→ Exercise objective:
Pick up the biographical passage about the Princeton classics professor after its final sentence and keep writing it.

[START OF Passage shown]

Born in Nottingham, England, he was educated at Nottingham High School and Cambridge University (Jesus College), where he graduated with first class honors in 1947. His studies were interrupted by active service in the Second World War, mainly in Burma, where he rose to the rank of Captain in the Artillery. After teaching in the Department of Greek and Latin of University College London from 1947 to 1966, he joined the Princeton faculty in 1966 as a professor of classics. From 1974 to his retirement in 1992 he was the Ewing Professor of Greek Language and Literature. He also directed the Program in Classical Philosophy from 1969 to 1982 and chaired the Department of Classics from 1982 to 1985. During his career he served as president of the Society for Ancient Greek Philosophy and chairman of the International Committee of the Symposium Aristotelicum.

[END OF Passage shown]
[START OF Provided material]

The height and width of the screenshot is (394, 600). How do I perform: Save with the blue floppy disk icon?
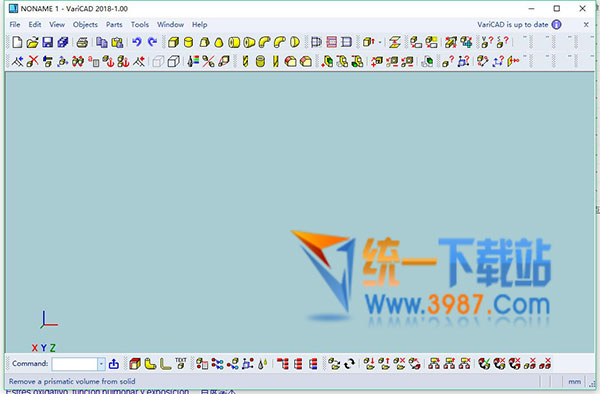click(x=47, y=42)
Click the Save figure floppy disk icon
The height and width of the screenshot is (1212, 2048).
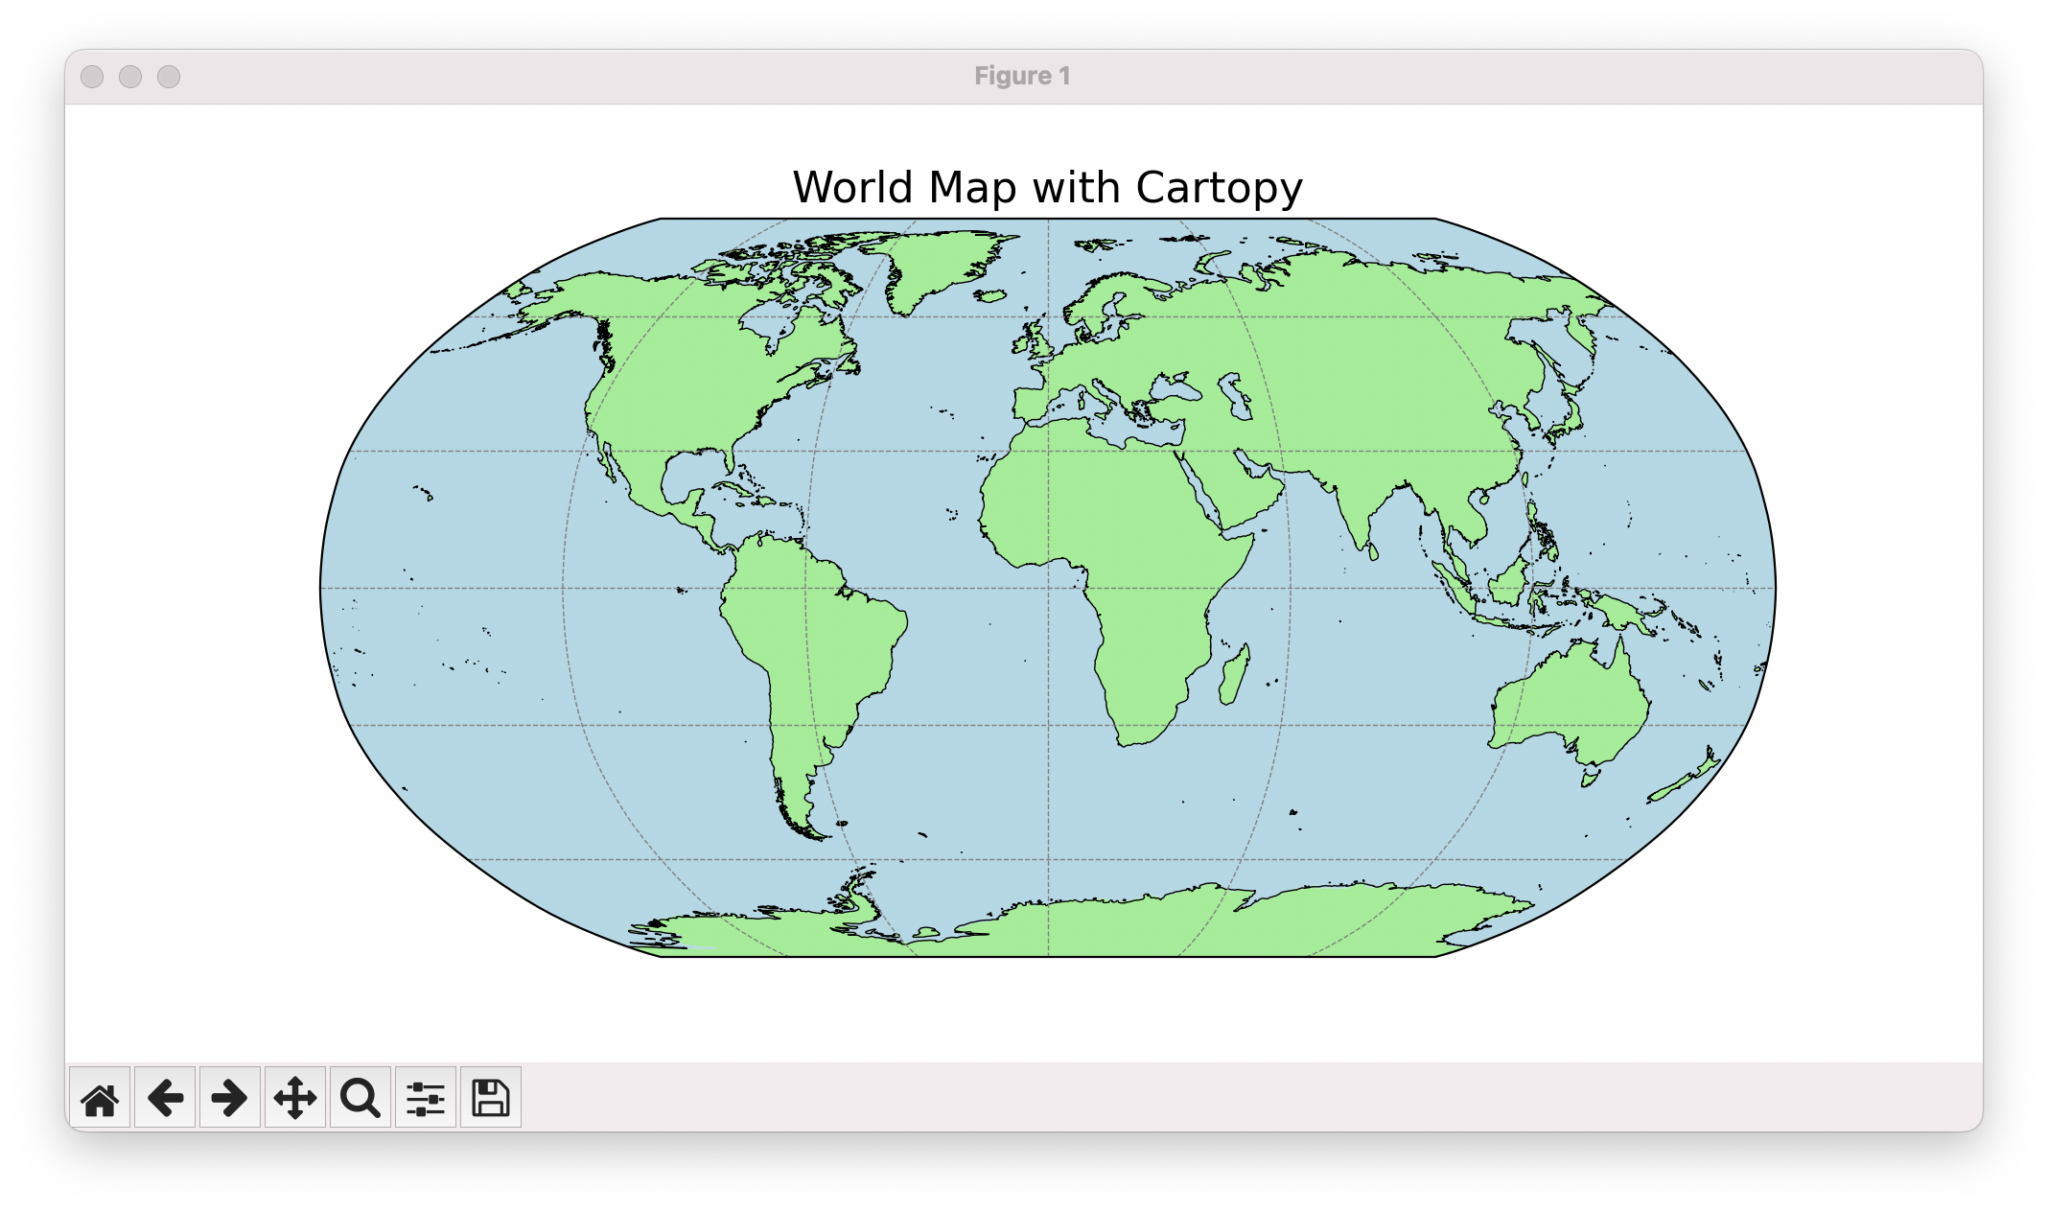coord(489,1097)
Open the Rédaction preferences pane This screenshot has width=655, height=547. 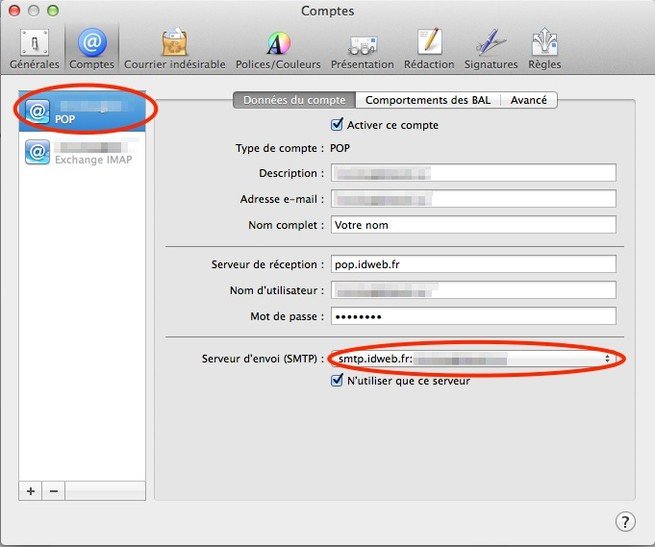click(428, 48)
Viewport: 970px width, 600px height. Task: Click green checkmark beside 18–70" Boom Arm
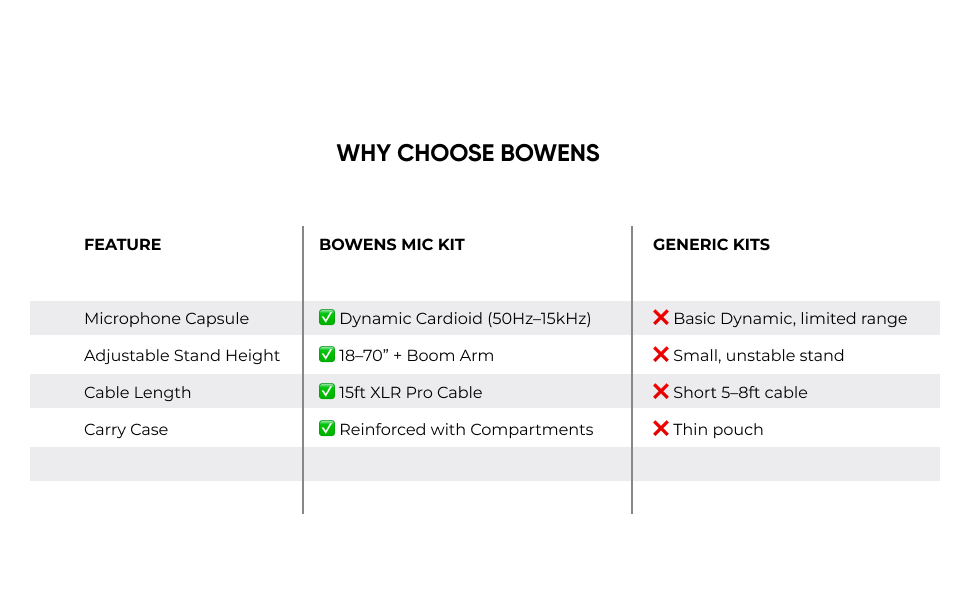click(327, 355)
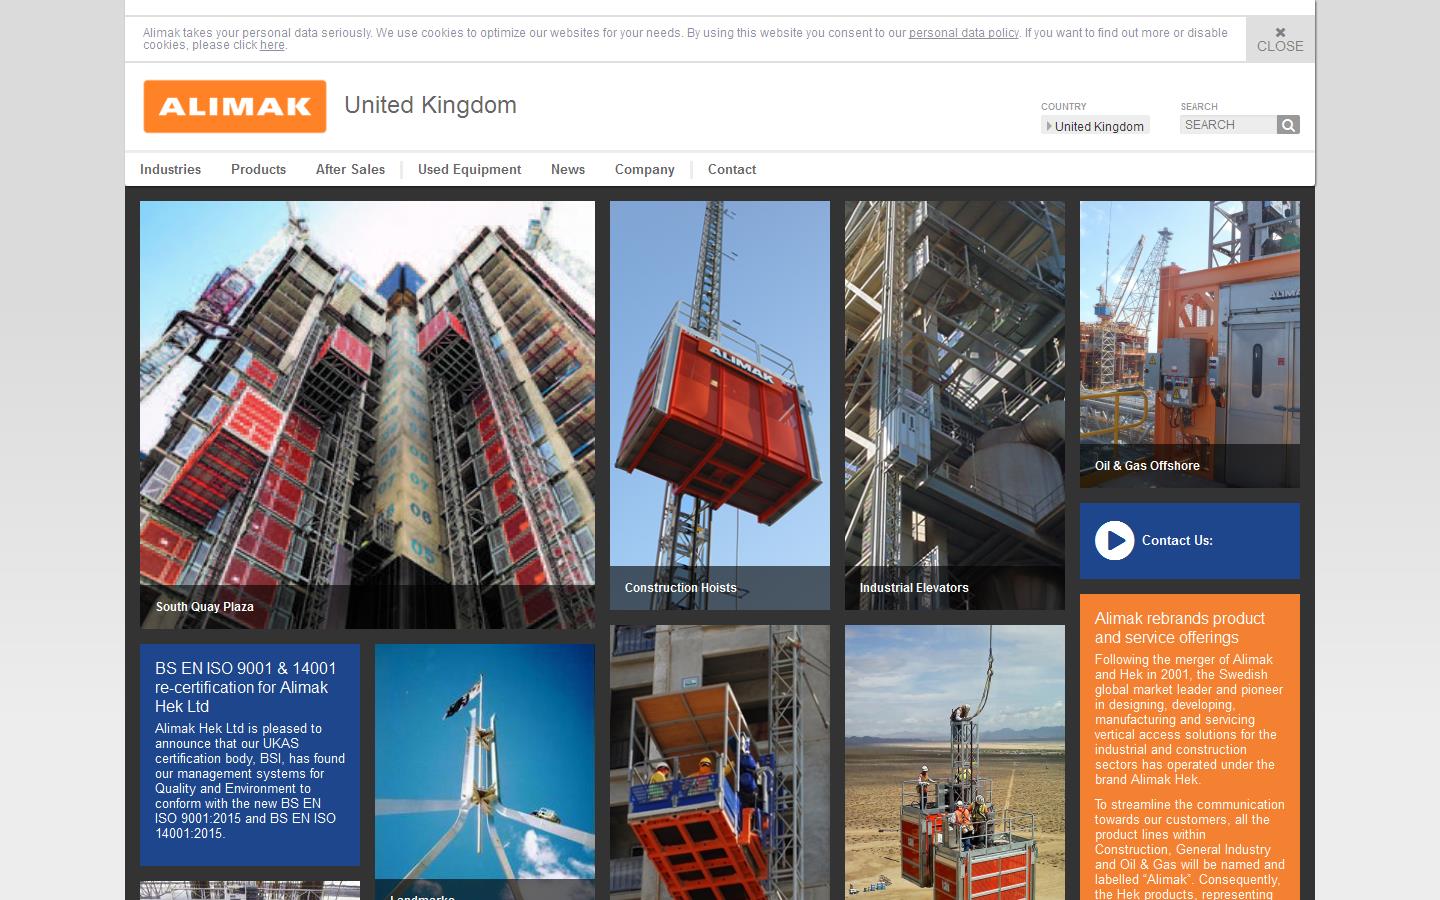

[END OF Provided material]

→ Result:
Together with his wife Phyllis, who died in 2009, he enjoyed the company of many friends in the Princeton community.
He is survived by two sons, John and William from his first marriage to Diana (née Armstrong); four grandchildren; four step-children from his second marriage, Alison, Neil, Kate, and Fiona; four step-grandchildren; and two great-grandchildren.
The funeral will be this Friday, February 12 in Charlbury near Oxford. The address of the Furleys in Charlbury is 14 The Playing Close, Charlbury, Oxfordshire OX7 3RZ, England.